Понтий Пилат откинул простыню, и я немножечко охренел от того, что все это время он лежал в костюме для игры в гольф. Не хватало ему только белых тапочек и целлулоидного козырька на резинке.
— Ты хорошо себя чувствуешь? — обеспокоенно спросил он, подойдя ко мне и потрогав мой ледяной лоб.
— Не знаю.
— А на ком ты собираешься жениться? — опасливо поинтересовался родитель.
— Ни на ком, — жалко отозвался Петр, но петух промолчал (до трех он считать умел).
— А все-таки?
— Не знаю.
— А чего же ты тогда сказал, что женишься?
— Не знаю.
— Ты смотри за тем, чтобы она тебя не испортила, — отечески сказал Хавьер, поняв, что петух прозевал. — Она ведь думает, что это смешно, а это совсем не смешно.

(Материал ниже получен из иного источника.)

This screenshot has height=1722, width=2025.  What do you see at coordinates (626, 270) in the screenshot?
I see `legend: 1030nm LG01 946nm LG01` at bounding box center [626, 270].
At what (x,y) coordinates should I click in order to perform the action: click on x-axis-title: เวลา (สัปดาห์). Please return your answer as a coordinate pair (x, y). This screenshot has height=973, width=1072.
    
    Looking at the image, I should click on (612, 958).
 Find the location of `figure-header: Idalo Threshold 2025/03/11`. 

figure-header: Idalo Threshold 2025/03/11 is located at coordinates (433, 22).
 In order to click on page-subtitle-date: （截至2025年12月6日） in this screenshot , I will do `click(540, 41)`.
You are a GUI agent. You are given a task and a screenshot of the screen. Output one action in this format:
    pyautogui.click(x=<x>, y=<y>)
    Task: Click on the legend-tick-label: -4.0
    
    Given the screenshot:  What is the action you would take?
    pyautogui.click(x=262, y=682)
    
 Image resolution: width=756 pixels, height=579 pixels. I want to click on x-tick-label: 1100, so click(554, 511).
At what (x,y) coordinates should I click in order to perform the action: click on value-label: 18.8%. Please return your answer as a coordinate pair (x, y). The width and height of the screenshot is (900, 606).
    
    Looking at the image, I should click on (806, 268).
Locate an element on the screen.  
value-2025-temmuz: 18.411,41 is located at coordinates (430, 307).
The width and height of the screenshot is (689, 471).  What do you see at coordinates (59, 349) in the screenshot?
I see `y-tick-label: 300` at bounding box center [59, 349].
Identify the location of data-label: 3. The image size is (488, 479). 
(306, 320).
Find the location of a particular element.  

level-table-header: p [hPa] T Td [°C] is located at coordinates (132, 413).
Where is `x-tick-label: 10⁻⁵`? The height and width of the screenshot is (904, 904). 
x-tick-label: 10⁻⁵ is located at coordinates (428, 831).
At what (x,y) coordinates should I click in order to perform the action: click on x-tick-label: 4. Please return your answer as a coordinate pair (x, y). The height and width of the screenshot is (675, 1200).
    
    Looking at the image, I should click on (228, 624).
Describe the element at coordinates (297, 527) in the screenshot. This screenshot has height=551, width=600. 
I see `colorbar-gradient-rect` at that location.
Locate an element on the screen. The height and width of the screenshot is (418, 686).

Ведь так?
Я быстро покачал головой в знак согласия с тем, что это совсем не смешно.
Выйдя из комнаты, я как пьяный прошел мимо Мерседес.
— Эй! Ты живой? — бросила она мне вслед.
— Живой, — отозвался я. Остановился, но не обернулся.
— И ты все еще мой раб?
— Раб, — ответил я серьезно и пошел в свою комнату.
Она последовала за мной. В обязанности госпожи входило убирать рабу постель перед сном, и что я обычно только не делал, чтобы как-нибудь затянуть эти удивительные минуты.
— Останься со мной ненадолго, Мерседес, — попросил я.
— Но я хотела еще принять ванну. Если хочешь, можешь потереть мне спинку, — предложила она со смешком.
— Тогда он меня точно распнет на алоэ.
— Вот видишь, ты боишься ради меня умереть. А это значит, что ты еще недостаточно меня любишь.
Она погрозила пальцем, потом подняла голову и подозрительно принюхалась:
— Слушай, дружочек, а ты часом не пукнул?
— Нет, милая, это я душу испустил от любви к тебе.
— А что же она у тебя такая смердящая?
— Грехи, — со вздохом признался я.
Она сидела на кровати рядом со мной, и я странно чувствовал ее тяжесть, словно матрас был частью меня или я был частью матраса. Позади нее горел ночник, и я видел нежные светящиеся пушинки по краю ее щеки (передней боковой части морды, по определению Ожегова), и темные жесткие волосы над головой светились ажурным золотистым нимбом, и я вновь был счастлив и мечтал, чтобы это никогда, никогда не кончалось.